C o s i n e ( u , v ) = &Sigma; i v i &CenterDot; u i &Sigma; i v i 2 &CenterDot; &Sigma; i u i 2
The span of cosine similarity is [-1,1].Similarity size between vector and the size of cosine similarity proportional.When two vector direction are completely contrary, Cosine (u, v)=-1; When two vectors are mutually vertical, time namely angle is 90 °, Cosine (u, v)=0; Direction between two vectors is identical, Cosine (u, v)=1.But for text vector, in vector space model, there will not be negative.So the span of cosine similarity is [0,1] in the middle of vector space model.
Accordingly, the structure of the 5th acquiring unit 15 as shown in Figure 4, can comprise: the first probability obtains subelement 151, first probability and obtains subelement 152, second probability acquisition subelement 153, second probability and obtain subelement 154, the 3rd probability acquisition subelement 155 and the 4th probability and obtains subelement 156.

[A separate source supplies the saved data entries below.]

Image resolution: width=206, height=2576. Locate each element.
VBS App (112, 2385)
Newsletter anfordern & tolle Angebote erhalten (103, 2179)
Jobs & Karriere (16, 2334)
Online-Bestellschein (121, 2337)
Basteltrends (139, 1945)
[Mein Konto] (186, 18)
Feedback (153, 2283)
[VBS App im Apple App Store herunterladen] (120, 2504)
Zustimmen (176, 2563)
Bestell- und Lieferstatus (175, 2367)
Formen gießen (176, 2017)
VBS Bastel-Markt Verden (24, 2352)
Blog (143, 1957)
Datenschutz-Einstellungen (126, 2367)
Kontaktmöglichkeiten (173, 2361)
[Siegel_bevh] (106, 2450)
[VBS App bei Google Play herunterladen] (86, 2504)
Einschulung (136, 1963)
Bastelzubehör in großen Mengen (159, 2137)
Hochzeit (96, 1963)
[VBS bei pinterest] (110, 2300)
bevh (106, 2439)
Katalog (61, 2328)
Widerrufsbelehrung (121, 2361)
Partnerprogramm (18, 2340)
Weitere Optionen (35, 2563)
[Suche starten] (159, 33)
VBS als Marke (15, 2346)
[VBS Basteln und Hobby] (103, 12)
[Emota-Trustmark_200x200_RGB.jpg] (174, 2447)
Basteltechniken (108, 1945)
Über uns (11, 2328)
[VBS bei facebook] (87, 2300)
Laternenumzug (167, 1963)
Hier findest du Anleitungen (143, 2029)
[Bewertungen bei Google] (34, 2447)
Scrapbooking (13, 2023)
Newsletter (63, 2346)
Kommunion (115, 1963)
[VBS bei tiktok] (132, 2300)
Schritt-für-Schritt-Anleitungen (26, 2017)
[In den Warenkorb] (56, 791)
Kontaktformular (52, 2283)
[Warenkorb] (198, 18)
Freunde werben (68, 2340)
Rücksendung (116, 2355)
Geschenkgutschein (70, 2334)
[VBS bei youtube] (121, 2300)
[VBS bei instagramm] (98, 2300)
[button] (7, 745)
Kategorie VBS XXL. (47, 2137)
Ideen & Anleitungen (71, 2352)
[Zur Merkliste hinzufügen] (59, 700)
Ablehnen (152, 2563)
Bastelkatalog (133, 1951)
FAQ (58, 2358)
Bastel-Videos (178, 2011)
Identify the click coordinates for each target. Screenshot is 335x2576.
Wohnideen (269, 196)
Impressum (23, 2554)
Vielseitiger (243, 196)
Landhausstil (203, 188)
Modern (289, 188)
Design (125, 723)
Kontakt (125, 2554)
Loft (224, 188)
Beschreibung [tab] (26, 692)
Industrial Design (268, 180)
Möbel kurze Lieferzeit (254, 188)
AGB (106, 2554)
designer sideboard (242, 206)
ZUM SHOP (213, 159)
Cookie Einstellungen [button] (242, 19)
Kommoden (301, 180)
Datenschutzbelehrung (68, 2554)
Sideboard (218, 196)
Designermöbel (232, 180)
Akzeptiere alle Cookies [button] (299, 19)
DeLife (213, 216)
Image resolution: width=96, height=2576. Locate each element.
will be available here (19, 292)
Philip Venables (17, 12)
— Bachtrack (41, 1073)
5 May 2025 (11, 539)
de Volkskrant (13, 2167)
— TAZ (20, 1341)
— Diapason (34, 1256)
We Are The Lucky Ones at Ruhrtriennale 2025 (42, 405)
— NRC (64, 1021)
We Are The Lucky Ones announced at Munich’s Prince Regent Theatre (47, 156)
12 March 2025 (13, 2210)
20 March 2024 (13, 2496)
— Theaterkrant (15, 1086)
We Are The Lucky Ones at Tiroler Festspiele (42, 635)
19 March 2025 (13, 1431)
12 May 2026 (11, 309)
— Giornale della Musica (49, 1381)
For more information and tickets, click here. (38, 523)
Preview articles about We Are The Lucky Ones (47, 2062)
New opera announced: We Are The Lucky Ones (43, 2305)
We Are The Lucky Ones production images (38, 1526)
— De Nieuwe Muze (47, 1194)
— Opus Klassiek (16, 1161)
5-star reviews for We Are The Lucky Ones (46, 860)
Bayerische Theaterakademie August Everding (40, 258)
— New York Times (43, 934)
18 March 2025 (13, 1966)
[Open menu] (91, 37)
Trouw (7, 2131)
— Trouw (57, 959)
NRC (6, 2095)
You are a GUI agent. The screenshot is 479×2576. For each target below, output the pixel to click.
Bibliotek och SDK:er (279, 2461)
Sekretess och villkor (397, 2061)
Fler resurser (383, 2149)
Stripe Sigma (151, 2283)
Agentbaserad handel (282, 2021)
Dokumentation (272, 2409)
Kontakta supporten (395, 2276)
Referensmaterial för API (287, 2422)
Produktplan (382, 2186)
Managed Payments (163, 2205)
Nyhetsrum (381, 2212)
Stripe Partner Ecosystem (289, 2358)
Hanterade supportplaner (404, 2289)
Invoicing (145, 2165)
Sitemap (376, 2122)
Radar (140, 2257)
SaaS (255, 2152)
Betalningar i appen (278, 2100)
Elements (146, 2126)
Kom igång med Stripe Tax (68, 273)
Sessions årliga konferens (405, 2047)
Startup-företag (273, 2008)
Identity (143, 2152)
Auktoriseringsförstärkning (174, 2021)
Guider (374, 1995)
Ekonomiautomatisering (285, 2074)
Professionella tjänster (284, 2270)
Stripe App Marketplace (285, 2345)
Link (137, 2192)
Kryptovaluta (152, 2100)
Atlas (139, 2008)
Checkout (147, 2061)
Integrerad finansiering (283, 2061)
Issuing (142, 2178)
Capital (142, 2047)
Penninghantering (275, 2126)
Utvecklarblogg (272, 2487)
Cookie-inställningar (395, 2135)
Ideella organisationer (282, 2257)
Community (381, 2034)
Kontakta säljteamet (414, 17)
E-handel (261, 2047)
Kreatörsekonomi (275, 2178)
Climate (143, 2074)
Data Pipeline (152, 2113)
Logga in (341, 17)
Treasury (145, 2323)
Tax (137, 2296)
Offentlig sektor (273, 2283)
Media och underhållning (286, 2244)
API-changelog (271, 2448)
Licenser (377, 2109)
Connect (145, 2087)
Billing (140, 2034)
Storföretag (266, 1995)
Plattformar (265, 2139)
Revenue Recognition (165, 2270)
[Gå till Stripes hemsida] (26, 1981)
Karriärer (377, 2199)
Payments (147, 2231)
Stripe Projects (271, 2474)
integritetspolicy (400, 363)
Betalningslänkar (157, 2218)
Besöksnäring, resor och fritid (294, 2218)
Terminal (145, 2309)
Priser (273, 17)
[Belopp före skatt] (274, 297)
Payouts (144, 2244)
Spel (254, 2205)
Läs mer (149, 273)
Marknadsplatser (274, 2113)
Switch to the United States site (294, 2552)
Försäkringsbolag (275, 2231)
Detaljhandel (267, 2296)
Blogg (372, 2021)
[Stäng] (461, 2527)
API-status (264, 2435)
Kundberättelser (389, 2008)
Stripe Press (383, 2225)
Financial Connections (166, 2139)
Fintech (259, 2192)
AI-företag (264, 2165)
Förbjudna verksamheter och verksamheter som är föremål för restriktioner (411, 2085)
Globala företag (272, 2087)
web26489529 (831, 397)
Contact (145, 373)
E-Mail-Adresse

First probability obtains subelement 151, for based on the second instance probability distribution of the second word and the second context similarity of the second word, the named entity type obtaining the second word belongs to the probability of named entity class label c, wherein named entity class label c is arranged in named entity recognition class tag set C, and is used to indicate a kind of named entity type.Concrete, can based on following formula:
p ( c | w , u , u &prime; , s , T ) = &Sigma; t &Element; T a n d t &Proportional; w p ( c | t ) &CenterDot; &gamma; ( t , u &prime; ) &CenterDot; &omega; ( w , t ) &Sigma; t &prime; &Element; T &gamma; ( t , u &prime; ) &CenterDot; &omega; ( w , t ) + &theta; / Z ( w , u , u &prime; , s , T )
The named entity type obtaining the second word belongs to the probability of named entity class label c.
Wherein w is the second word, s is a test document, u is test document s said target object, u ' is non-targeted object, T is the entity class distributed collection of the second word, p (c|t) is second instance probability distribution, γ is a 0-1 function, for judging whether the second word w appears in the u ' that destination object u pays close attention to, ω is the second context similarity, θ is a smoothing factor, Z represents that in named entity knowledge class tag set C, each named entity class label c is at the second word w, destination object u, non-targeted object u ', test document s and each the second word w is to probability sum when entity class distributed collection T.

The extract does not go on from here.